Pace Layers image from Stewart Brand in The Clock of the Long NowThe order of civilization. The whole combines learning with continuity.

Coined by Stewart Brand in 1999.

See: Mangrove Theory of the Internet, Cross-time-scale planning (Bentoism)

You can’t have a healthy forest of all old-growth and towering canopies. You can’t have a healthy forest of only weeds, bushes, and saplings.

All complex systems have different ‘paces’ at which they operate. Some near the top are faster changing, learning with the trends and the movements of the day to day, others are slow and methodical, remembering and holding power.

The six Pace Layer levels in descending order from the highest & fastest to the lowest & slowest are Fashion, Commerce, Infrastructure, Governance, Culture, Nature.

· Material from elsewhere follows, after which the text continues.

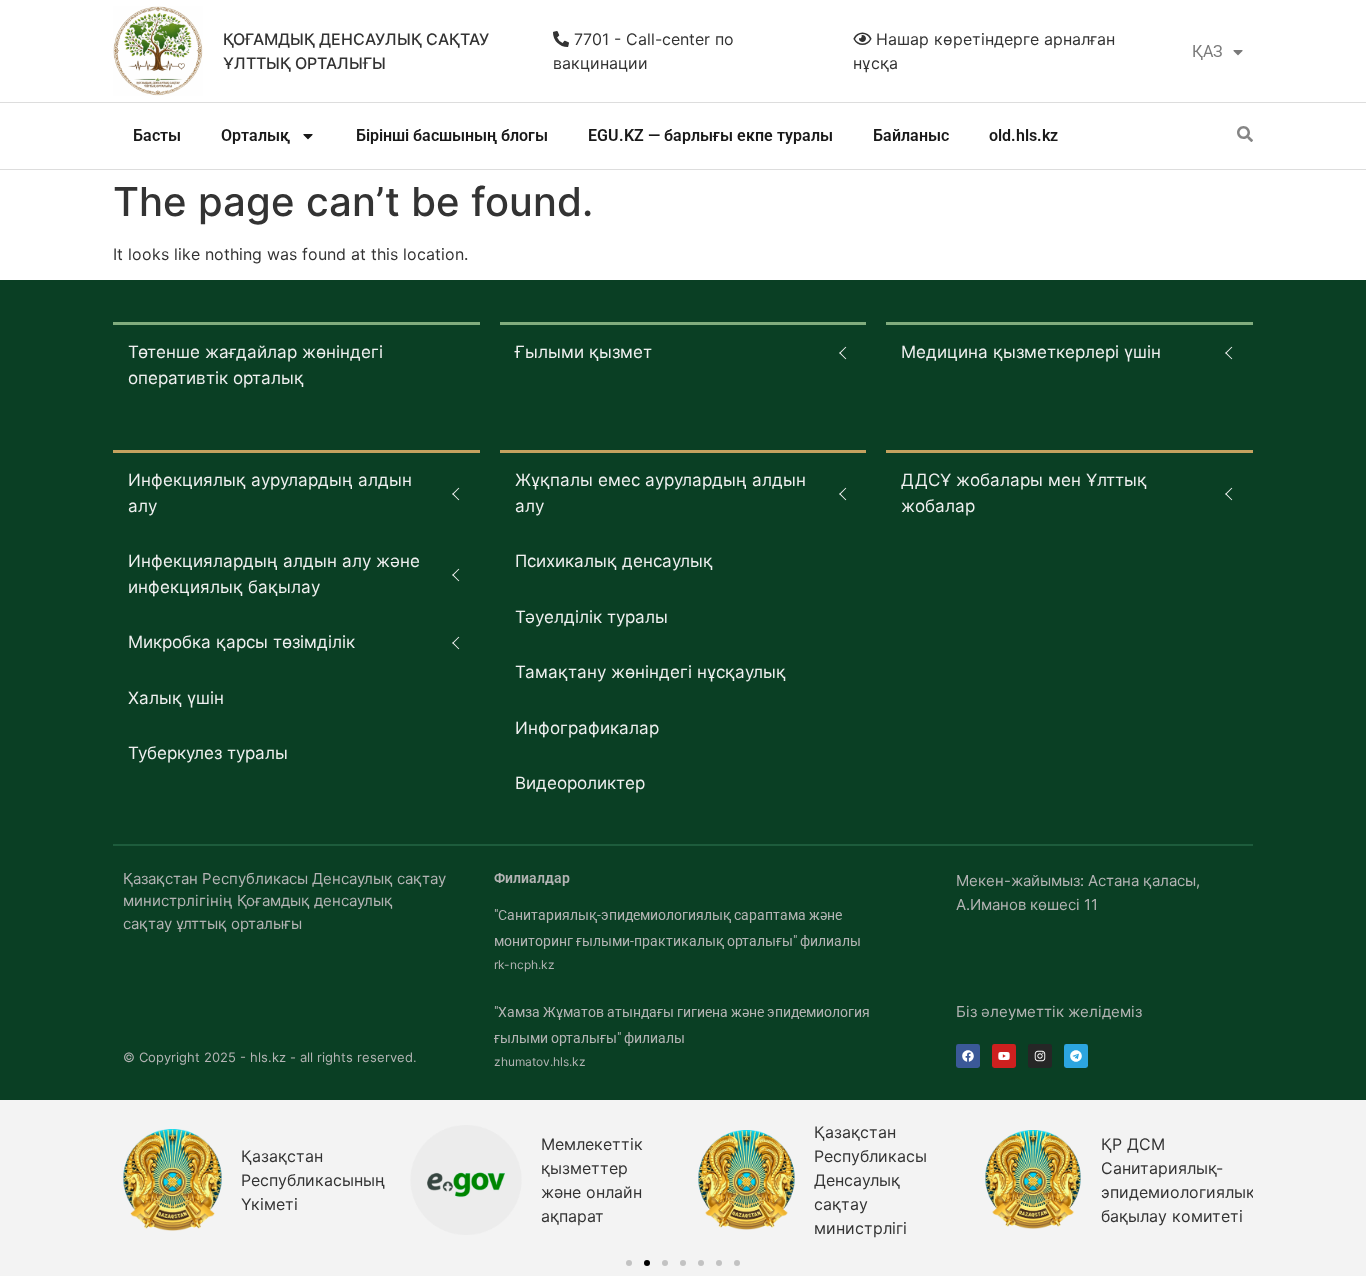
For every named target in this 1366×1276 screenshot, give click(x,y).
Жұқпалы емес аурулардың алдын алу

Working down from the fast and attention-getting to the slow and powerful… Note that as people get older, their interests tend to migrate to the slower parts of the continuum. Culture is invisible to adolescents but a matter of great concern to elders.  Adolescents are obsessed with fashion while elders are bored by it.

Physics (and trust) as a new pace layer

Proposing a layer even below nature: physics. This are the axioms of the universe that seem unchanging (at least in the real world) but are actually configurable in the digital. (see: Lattice)

Trust is enabled through consistent accessibility

  • You can’t trust if you don’t know if something will be available
  • Thus blockchain is a means of enabling trust, re: trusting objects and Extended Mind Hypothesis
  • physics has infinite availability
  • legitimacy is a pattern of higher order acceptance (vitalik)
  • blockchains as digital physics (the bottom layer of trust)

Internet Pace Layering

Gordon Brander on Substack

The pace layering is partial—evolved layering is relaxed layering—but we can definitely see chronological shearing reflected by the cycle times of different layers of the stack. Hardware and programming languages tend to evolve on the decades timescale. Operating systems tend to release every few years. Apps, every month. Content is instant.